(DIRECTIONS FOR THIS TASK) Convert the entries below into a Markdown table with the columns Row and Line. Give each non-blank line its own row, numbered in order.

(INPUT RECORDS)
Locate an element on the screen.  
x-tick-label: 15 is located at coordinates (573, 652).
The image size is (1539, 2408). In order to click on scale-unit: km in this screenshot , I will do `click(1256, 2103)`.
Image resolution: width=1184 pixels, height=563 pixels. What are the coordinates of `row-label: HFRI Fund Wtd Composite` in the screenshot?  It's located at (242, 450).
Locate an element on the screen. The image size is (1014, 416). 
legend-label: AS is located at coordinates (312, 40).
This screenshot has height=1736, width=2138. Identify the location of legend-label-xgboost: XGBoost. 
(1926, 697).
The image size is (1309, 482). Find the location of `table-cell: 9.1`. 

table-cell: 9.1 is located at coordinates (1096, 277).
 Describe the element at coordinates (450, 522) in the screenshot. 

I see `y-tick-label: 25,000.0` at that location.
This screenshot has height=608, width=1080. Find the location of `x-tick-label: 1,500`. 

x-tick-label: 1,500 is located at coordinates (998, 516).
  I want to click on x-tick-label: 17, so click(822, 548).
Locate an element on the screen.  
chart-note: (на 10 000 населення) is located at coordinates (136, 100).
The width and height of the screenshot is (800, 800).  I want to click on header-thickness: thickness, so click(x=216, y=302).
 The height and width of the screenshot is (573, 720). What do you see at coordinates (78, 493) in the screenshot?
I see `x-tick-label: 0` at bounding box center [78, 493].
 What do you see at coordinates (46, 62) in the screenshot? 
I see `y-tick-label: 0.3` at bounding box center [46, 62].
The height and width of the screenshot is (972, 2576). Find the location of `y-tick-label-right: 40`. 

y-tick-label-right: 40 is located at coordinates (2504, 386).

(ANSWER TO THIS TASK)
| Row | Line |
|---|---|
| 1 | Locate an element on the screen.   |
| 2 | x-tick-label: 15 is located at coordinates (573, 652). |
| 3 | The image size is (1539, 2408). In order to click on scale-unit: km in this screenshot , I will do `click(1256, 2103)`. |
| 4 | Image resolution: width=1184 pixels, height=563 pixels. What are the coordinates of `row-label: HFRI Fund Wtd Composite` in the screenshot?  It's located at (242, 450). |
| 5 | Locate an element on the screen. The image size is (1014, 416).  |
| 6 | legend-label: AS is located at coordinates (312, 40). |
| 7 | This screenshot has height=1736, width=2138. Identify the location of legend-label-xgboost: XGBoost.  |
| 8 | (1926, 697). |
| 9 | The image size is (1309, 482). Find the location of `table-cell: 9.1`.  |
| 10 | table-cell: 9.1 is located at coordinates (1096, 277). |
| 11 |  Describe the element at coordinates (450, 522) in the screenshot.  |
| 12 | I see `y-tick-label: 25,000.0` at that location. |
| 13 | This screenshot has height=608, width=1080. Find the location of `x-tick-label: 1,500`.  |
| 14 | x-tick-label: 1,500 is located at coordinates (998, 516). |
| 15 |   I want to click on x-tick-label: 17, so click(822, 548). |
| 16 | Locate an element on the screen.   |
| 17 | chart-note: (на 10 000 населення) is located at coordinates (136, 100). |
| 18 | The width and height of the screenshot is (800, 800).  I want to click on header-thickness: thickness, so click(x=216, y=302). |
| 19 |  The height and width of the screenshot is (573, 720). What do you see at coordinates (78, 493) in the screenshot? |
| 20 | I see `x-tick-label: 0` at bounding box center [78, 493]. |
| 21 |  What do you see at coordinates (46, 62) in the screenshot?  |
| 22 | I see `y-tick-label: 0.3` at bounding box center [46, 62]. |
| 23 | The height and width of the screenshot is (972, 2576). Find the location of `y-tick-label-right: 40`.  |
| 24 | y-tick-label-right: 40 is located at coordinates (2504, 386). |